Nick Clegg announced last month that from 2015, Free School Meals will be made available to all English children under 8 years old. Why is this policy being introduced, and what will it mean for children, parents and teachers?
Free School Meals (FSM) are currently offered to children who come from low-income families and who fulfil certain qualifying criteria. The number of students receiving FSM is also widely used as an indicator of the wealth and intake of a school; Schools where a large number of students get FSM would most likely be in poorer areas.
Now the government has announced that from 2015, all English schoolchildren under the age of 8 will receive FSM. The aim is to ensure that every child receives a fresh, nutritious and filling lunchtime meal.
Many parents have expressed delight at the news. The policy is expected to save them about £400 a year, per child. Other people have expressed concern about how this could possibly be funded. It is thought that it will cost the government (or the taxpayer?) £600 million a year.
Yet the main reasons for introducing this policy are not financial, but social. Hungry children cannot concentrate properly, resulting in disruptive and ineffective learning. A proper lunch is thought to help greatly with concentration levels. When pilot projects were carried out in Durham and Newham, East London between 2009-2011, teachers reported a significant improvement in both behaviour and attainment.

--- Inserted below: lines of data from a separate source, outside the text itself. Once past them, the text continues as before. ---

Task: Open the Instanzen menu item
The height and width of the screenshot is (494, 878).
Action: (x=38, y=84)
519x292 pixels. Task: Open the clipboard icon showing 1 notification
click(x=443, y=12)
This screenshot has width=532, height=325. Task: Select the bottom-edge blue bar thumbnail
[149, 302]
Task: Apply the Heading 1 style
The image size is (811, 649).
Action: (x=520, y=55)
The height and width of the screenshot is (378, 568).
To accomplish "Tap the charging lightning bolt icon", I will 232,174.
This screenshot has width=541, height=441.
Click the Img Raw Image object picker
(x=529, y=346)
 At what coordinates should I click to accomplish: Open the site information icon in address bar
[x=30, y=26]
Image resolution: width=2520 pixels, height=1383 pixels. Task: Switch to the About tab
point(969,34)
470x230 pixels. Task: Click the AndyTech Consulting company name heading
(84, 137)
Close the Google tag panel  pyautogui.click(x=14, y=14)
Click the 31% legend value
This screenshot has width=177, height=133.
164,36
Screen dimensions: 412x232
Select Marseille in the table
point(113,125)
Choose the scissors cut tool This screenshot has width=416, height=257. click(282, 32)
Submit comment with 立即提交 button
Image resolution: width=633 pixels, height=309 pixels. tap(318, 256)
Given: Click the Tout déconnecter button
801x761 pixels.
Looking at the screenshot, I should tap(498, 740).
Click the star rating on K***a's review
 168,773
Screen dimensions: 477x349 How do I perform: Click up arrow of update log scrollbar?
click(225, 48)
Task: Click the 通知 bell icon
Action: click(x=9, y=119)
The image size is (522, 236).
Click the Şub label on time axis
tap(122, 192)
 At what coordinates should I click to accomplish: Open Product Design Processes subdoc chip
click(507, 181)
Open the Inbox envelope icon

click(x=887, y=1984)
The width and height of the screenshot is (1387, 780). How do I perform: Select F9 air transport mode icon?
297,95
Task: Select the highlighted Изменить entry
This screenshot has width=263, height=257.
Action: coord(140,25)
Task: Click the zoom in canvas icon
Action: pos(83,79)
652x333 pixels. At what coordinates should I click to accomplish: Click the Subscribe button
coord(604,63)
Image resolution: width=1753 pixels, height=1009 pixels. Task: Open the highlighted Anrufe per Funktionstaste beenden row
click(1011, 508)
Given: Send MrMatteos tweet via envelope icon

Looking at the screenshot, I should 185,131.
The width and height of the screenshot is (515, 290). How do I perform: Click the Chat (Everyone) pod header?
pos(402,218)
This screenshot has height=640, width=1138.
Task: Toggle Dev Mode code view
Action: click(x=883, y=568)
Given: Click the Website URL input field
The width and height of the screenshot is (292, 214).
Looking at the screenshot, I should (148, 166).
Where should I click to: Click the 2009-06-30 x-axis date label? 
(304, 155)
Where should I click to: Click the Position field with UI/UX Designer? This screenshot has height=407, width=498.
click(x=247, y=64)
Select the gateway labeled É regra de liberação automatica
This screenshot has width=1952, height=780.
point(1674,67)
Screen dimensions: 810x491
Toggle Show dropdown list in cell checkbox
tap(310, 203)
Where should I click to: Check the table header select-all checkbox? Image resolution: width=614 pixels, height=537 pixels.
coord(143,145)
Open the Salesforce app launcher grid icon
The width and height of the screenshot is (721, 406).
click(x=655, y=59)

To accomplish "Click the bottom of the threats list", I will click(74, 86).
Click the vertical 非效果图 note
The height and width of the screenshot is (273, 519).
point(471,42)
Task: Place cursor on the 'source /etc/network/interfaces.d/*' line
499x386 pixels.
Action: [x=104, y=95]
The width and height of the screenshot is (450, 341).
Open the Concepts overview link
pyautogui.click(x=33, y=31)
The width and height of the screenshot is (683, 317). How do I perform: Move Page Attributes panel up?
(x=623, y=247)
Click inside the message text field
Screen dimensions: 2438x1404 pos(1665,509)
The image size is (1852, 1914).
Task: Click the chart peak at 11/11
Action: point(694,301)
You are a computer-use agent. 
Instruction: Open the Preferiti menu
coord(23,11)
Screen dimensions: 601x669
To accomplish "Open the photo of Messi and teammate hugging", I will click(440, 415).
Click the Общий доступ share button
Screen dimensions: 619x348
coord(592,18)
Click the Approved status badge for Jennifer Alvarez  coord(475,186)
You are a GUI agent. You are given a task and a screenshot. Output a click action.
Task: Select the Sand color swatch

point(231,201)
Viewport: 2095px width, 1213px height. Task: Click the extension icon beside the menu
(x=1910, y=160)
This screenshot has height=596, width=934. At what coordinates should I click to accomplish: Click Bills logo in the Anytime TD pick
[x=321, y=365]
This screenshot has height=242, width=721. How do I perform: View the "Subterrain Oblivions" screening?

Two main social groups were perceived to benefit the most from the pilot. The first were children who did not quite qualify for FSM under the normal rules, but whose families were clearly struggling financially. The other group who appeared to benefit is more of a surprise. Students who normally qualify for FSM achieved better academically and socially during the pilot projects. Why? Restaurant owner Henry Dimbleby, who carried out research for the government on this subject, says that this is because: “It completely changes the culture of the school. It creates a one-school culture where all teachers and children eat together, rather than ‘us and them’.”
This idea is further backed up by schools in Islington, North London, who have received FSM for all students since 2010, under a policy from their Labour-led council. Calvin Henry, an Islington headteacher, said: “This policy is … an effective social leveller. There is no stigma attached to having a FSM.”
Despite some initial grumblings about money (particularly in light of the government removing Child Benefit for higher income earners), there has been only limited opposition to the FSM policy in the press. The evidence of improved behaviour and attainment in the pilot studies is perhaps too compelling. It will be interesting to see the impact once this policy goes nationwide in 2015.